Total, como fueron desconocidos los presupuestos aludidos, necesarios para garantizar el debido proceso, es de concluir que este rito está afectado por vicios que conducen a la declaratoria de la nulidad de todas aquellas actuaciones surtidas en el presente incidente, en lo que respecta al sancionado Francisco Roberto Barbosa Delgado únicamente.
Con base en lo expuesto, el Despacho resuelve:
Primero. Declarar la nulidad de todo lo actuado en este asunto, a partir del auto de 12 de noviembre de 2021, inclusive, en lo que respecta al sancionado Francisco Roberto Barbosa Delgado únicamente.
Segundo.
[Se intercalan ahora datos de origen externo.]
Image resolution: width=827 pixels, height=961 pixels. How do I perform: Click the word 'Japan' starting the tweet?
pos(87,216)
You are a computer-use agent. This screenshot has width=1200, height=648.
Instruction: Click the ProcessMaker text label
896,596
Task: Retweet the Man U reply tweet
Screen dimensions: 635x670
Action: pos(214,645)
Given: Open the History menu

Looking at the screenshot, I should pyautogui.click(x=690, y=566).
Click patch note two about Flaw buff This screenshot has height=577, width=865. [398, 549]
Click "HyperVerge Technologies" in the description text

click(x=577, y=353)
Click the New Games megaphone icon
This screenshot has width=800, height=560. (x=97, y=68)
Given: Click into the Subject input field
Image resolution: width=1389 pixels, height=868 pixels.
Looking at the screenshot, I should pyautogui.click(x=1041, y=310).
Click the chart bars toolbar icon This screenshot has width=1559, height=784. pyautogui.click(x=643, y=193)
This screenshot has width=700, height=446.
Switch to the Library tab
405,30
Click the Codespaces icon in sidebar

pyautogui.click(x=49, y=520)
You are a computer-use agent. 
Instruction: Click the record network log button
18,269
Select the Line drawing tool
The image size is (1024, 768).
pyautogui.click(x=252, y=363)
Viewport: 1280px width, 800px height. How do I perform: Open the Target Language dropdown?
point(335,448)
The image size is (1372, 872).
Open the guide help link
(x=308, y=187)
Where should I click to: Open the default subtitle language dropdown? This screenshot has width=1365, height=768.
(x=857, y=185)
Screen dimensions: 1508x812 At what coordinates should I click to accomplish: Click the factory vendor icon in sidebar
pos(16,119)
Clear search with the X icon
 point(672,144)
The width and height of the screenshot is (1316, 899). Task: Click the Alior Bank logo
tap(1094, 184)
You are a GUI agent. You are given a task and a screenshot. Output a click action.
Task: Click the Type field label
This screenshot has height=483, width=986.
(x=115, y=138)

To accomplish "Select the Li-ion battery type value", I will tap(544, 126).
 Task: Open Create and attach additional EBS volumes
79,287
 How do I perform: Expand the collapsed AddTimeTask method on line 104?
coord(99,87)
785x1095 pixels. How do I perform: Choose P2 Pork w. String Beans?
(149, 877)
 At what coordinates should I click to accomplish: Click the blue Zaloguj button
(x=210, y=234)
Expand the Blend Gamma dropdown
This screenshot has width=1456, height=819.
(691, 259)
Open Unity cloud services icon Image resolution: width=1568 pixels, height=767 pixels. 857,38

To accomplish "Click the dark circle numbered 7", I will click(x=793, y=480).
En consecuencia, por el Tribunal de primera instancia renuévese la actuación viciada conforme con lo expuesto en la parte motiva de este proveído.
Notifíquese y Cúmplase,
AROLDO WILSON QUIROZ MONSALVO
1 Carol Tatiana Gómez Suárez, Perla Tatiana Bayona Rojas, Eduardo Enrique Cáceres Téllez, Cristián Andrés Aristizábal Parra, Mohamend Mussa Shek Giraldo, Juan Camilo Gómez Olarte, María Fernanda Montiel Murillo, Santiago de Jesús Andrade Gaitán, Fundación para la Libertad de Prensa –FLIP-, Douglas E. Lorduy Montañez, Asociación Red de Defensores y Defensoras de Derechos Humanos -dhColombia-, Corporación Colectivo de Abogados José Alvear Retrepo (CAJAR), Centro de Estudios de Derecho, Justicia y Sociedad (Dejusticia), Fundación Comité de Solidaridad por los Presos Políticos, Humanidad Vigente Corporación Jurídica, El Veinte, la Comisión Colombiana de Juristas, Laura Natalia González, Hermes Evelio Pete Vivas como consejero mayor y representante legal del Consejo Regional Indígena del Cauca -CRIC-, Jhoan Estivan Plata Gil y Johan Sebastián Moreno Castro.
2 Ese aparte normativo fue incluido en el Artículo 2.2.3.1.1.3. del Decreto Nro. 1069 de 2015 (Por medio del cual se expide el Decreto Único Reglamentario del Sector Justicia y del Derecho), precisando que antes enseñaba que, «para la interpretación de las disposiciones sobre trámite de la acción de tutela previstas por el Decreto 2591 de 1991 (…), en todo aquello en que no sean contrarios a dicho decreto», se aplicarían los principios generales del Código de Procedimiento Civil, pero ahora hace referencia no a éste estatuto sino al Código General del Proceso.